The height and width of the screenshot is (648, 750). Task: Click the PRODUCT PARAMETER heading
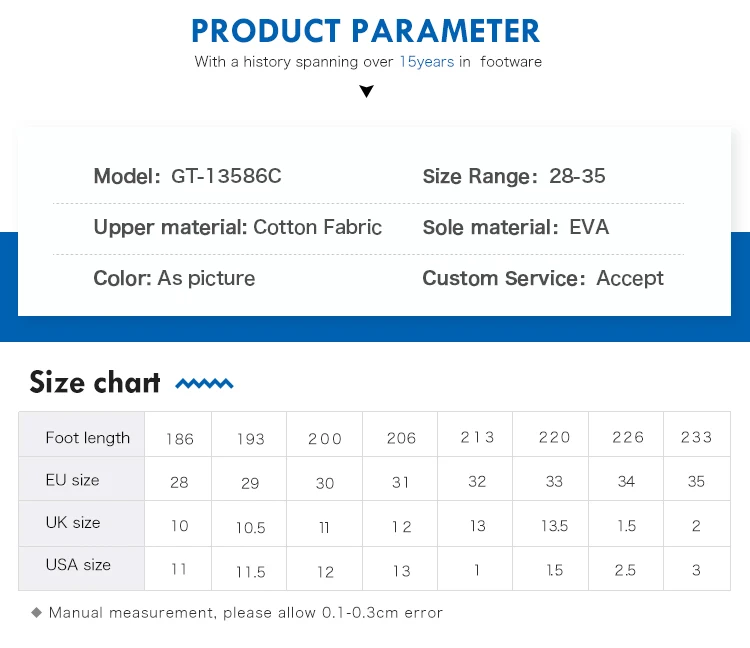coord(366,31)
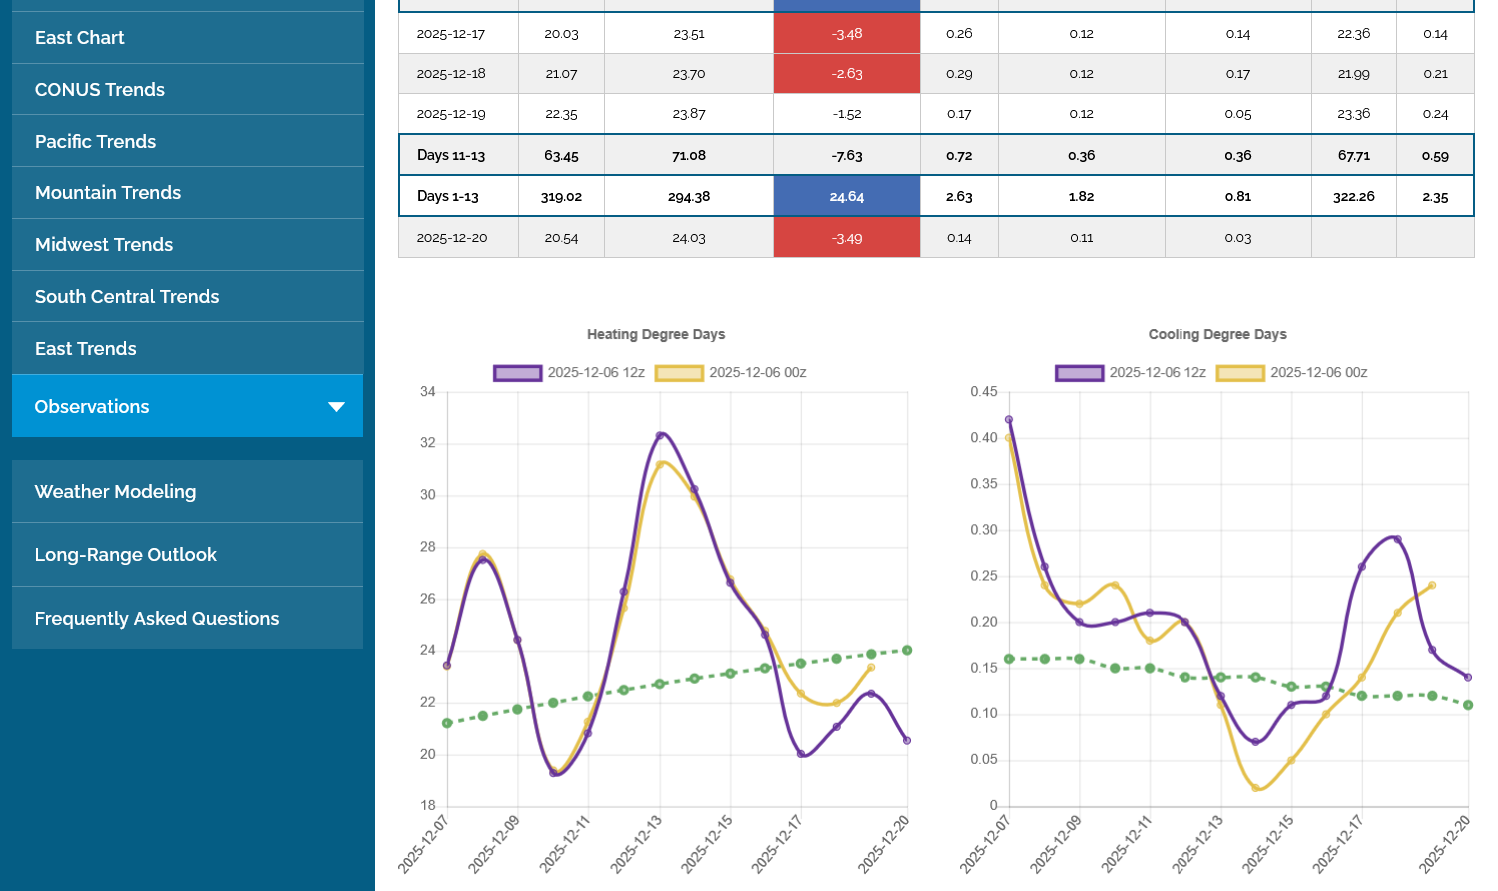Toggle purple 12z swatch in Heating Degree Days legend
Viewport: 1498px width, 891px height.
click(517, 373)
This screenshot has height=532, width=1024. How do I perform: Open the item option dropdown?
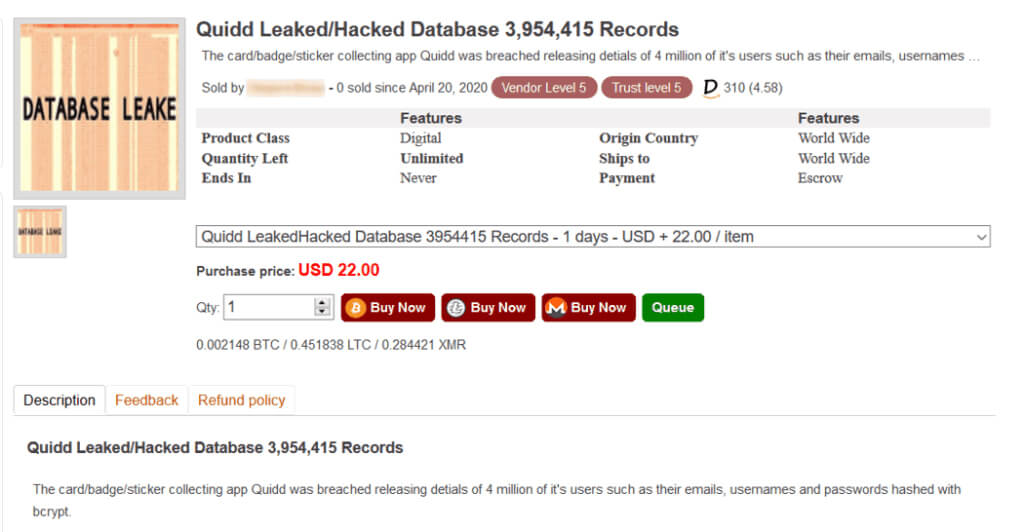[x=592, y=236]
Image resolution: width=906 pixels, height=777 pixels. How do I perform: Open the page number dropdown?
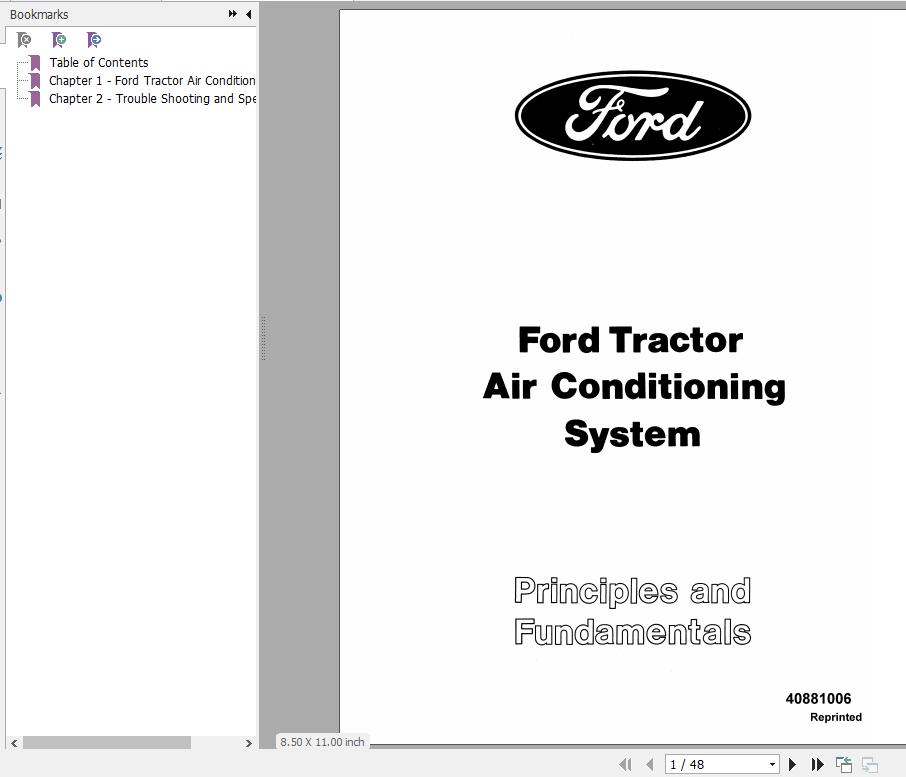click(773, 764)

————————

• [PROBLEM DETAILS]: Exactly the lines from the line that contains "This screenshot has" through the last line above, and no other lines, must be output, with pictures excluded.

• [WORKED SOLUTION]:
This screenshot has height=532, width=1024. How do I perform: Open the item option dropdown?
[x=592, y=236]
Image resolution: width=906 pixels, height=777 pixels. How do I perform: Open the page number dropdown?
click(773, 764)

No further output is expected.